Signs of Disintegration: Subversive Visual Expressions of Processes of Social Transformation and Ideological Clashes in a Czech Graphic Novel Series about Political History

By: Martin Foret

 

ARTICLE INFO:
Volume: 07
Issue: 02:2021
ISSN: 2459-2943
DOI: 10.18680/hss.2021.0020
Pages: 123-149
Lic.: CC BY-NC-ND 4.0
KEYWORDS:
Code of comics
Semiotic resources
Non-representational ideas
Czech graphic novels
Political history

 

ABSTRACT

The article deals with comics’ (re)presentation of conceptual – political and ideological – content and how the semiotic potentials of non-representational ideas associated with social upheaval and political crises are expressed.

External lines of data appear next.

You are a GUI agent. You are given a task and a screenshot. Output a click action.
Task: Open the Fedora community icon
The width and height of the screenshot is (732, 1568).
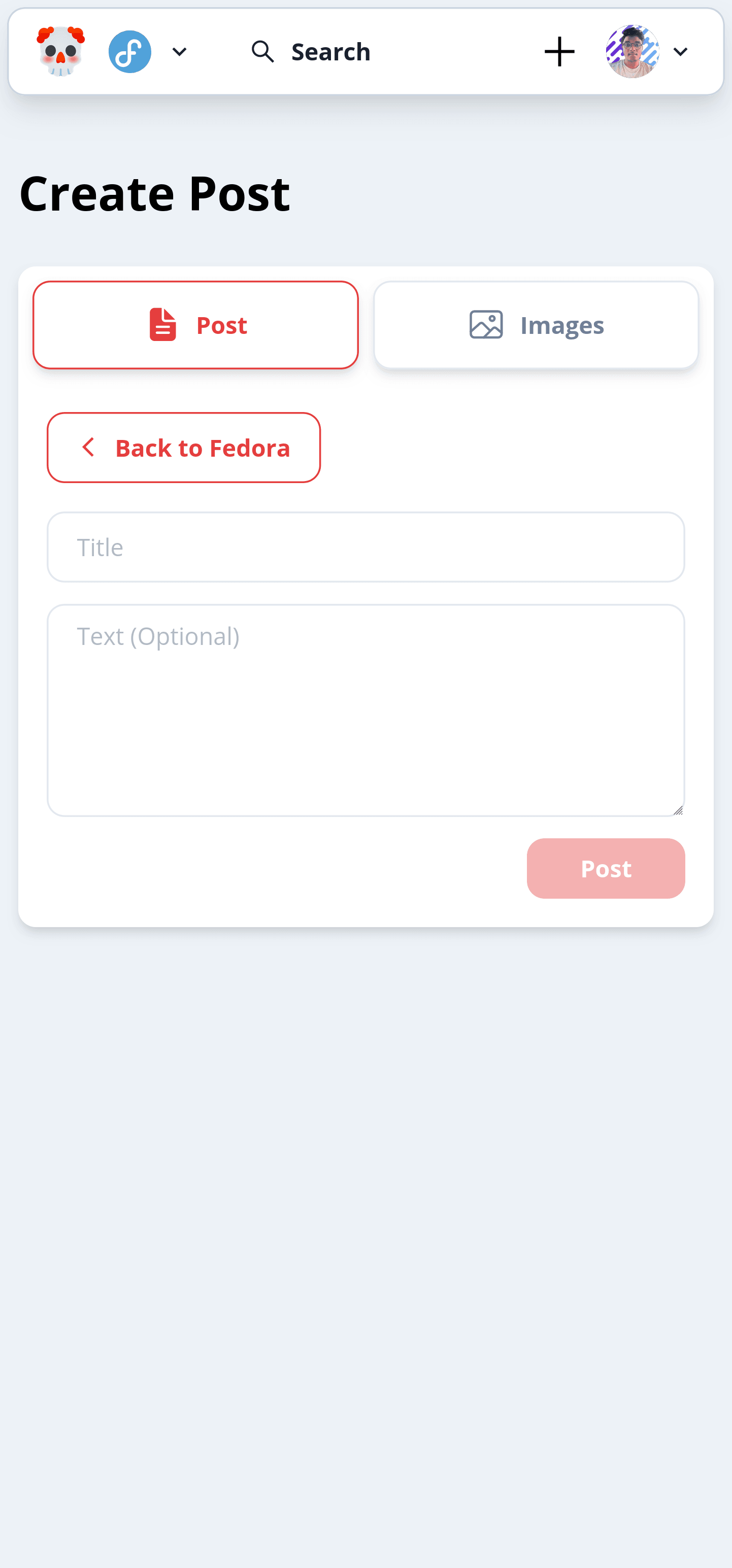pyautogui.click(x=130, y=52)
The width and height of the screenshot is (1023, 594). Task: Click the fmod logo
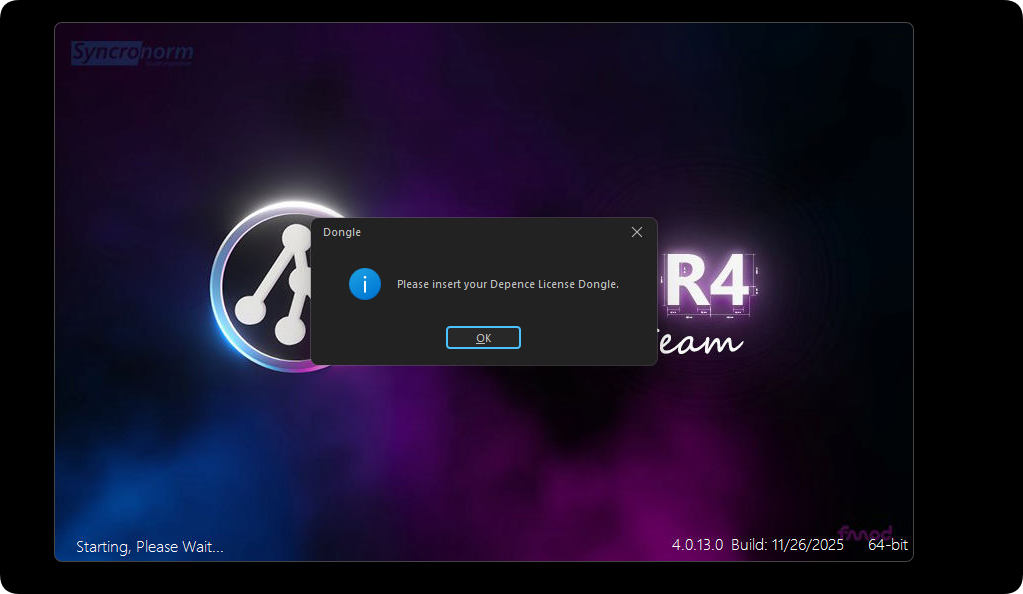(864, 534)
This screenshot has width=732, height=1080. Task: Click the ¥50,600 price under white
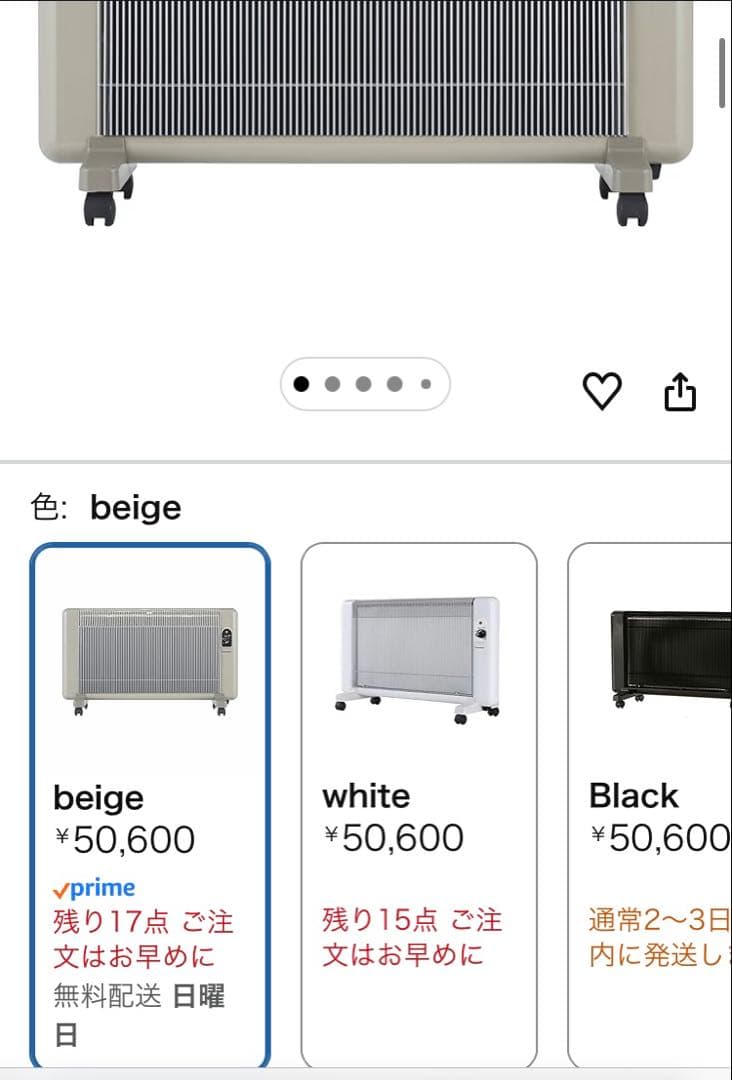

After considering comics’ potential to express abstract (non-depictive) concepts, we examine three Czech graphic novels, which concern crucial moments in Czech political history: the Austrian-Hungarian Empire’s collapse and the creation of Czechoslovakia in 1918; the disintegration of Czechoslovakia after the Nazi occupation in 1938; and the reformists’ defeat by the invading Warsaw pact armies in the Prague Spring of 1968. In each case, we investigate the semiotic resources chosen by the individual artists to present these events. Finally, we describe how the selected historiographical graphic novels reflect the ideology of a transforming nation and express a sense of non-self-evidentness for the nation as an independent state.